El descubrimiento de un crematorio clandestino en el Rancho Izaguirre, en Teuchitlán, Jalisco, ha desatado una ola de indignación y cuestionamientos sobre la actuación de las autoridades estatales. La presidenta Claudia Sheinbaum calificó el hallazgo como “terrible”, tras confirmarse que el sitio operaba como un centro de adiestramiento y exterminio presuntamente vinculado al Cártel Jalisco Nueva Generación (CJNG).
Desde su conferencia matutina, Sheinbaum reveló que el gobernador Pablo Lemus Navarro ha mantenido comunicación con la Secretaría de Seguridad y Protección Ciudadana (SSyPC) y la Fiscalía General de la República (FGR) para esclarecer si, en efecto, se realizaron las investigaciones pertinentes desde la primera intervención en 2024.
La Fiscalía de Jalisco informó que en septiembre del año pasado se llevó a cabo un operativo en el rancho, donde 10 personas fueron detenidas y se localizó a un civil sin vida. En aquel momento, las autoridades sostuvieron un enfrentamiento con hombres armados, aunque algunos lograron escapar. El predio quedó bajo resguardo estatal, pero los recientes hallazgos han puesto en duda la efectividad de ese resguardo.

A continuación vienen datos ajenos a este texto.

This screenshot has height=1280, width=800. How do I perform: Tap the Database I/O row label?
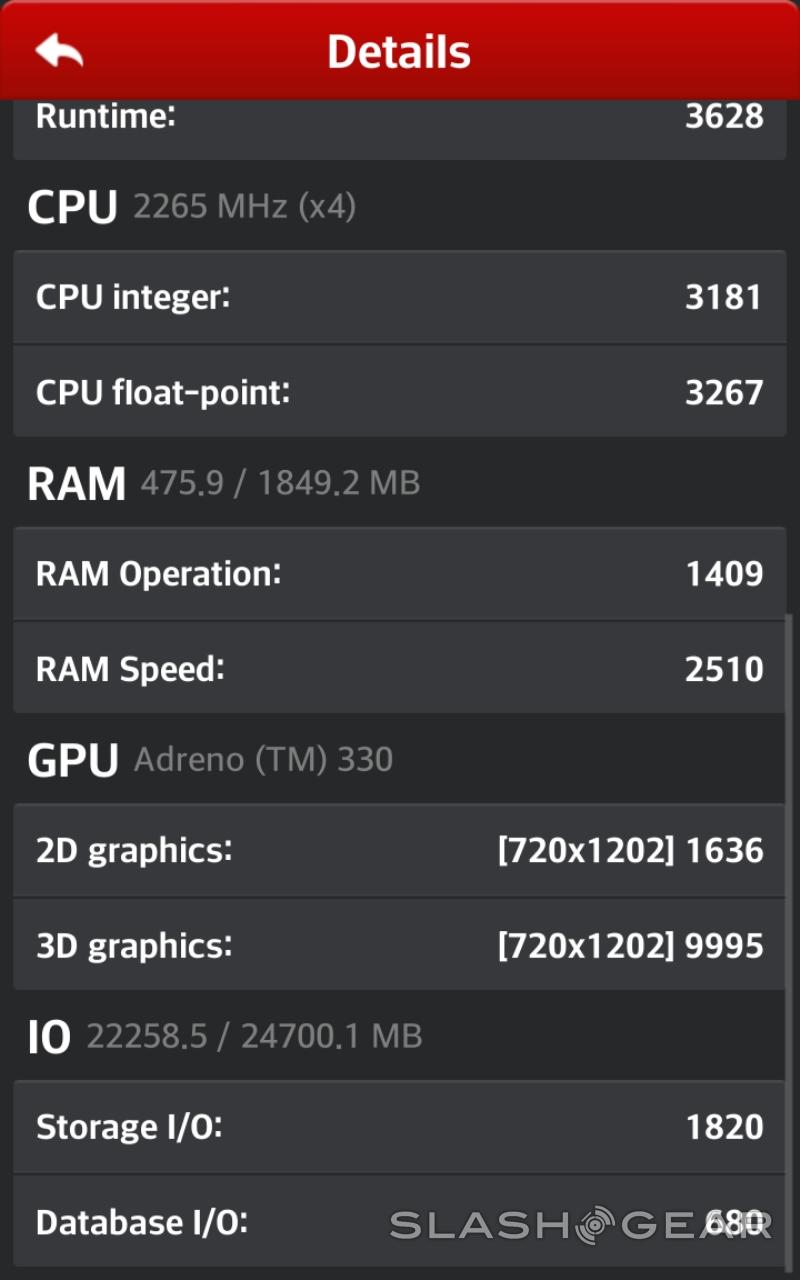pos(141,1222)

El pasado 5 de marzo, integrantes del colectivo Guerreros Buscadores de Jalisco acudieron al sitio y notaron que los sellos de aseguramiento habían sido violados. En su nueva inspección, encontraron restos óseos ocultos bajo una losa de ladrillo, así como 400 prendas de vestir, 96 casquillos de bala y fragmentos óseos dispersos en cinco puntos diferentes.
La mandataria federal cuestionó por qué el lugar no se resguardó adecuadamente tras el cateo anterior y señaló que las fiscalías y el Poder Judicial deberán investigar posibles omisiones. Mientras avanzan las indagatorias, el país sigue atento a lo que parece ser un nuevo capítulo de impunidad en la lucha contra el crimen organizado.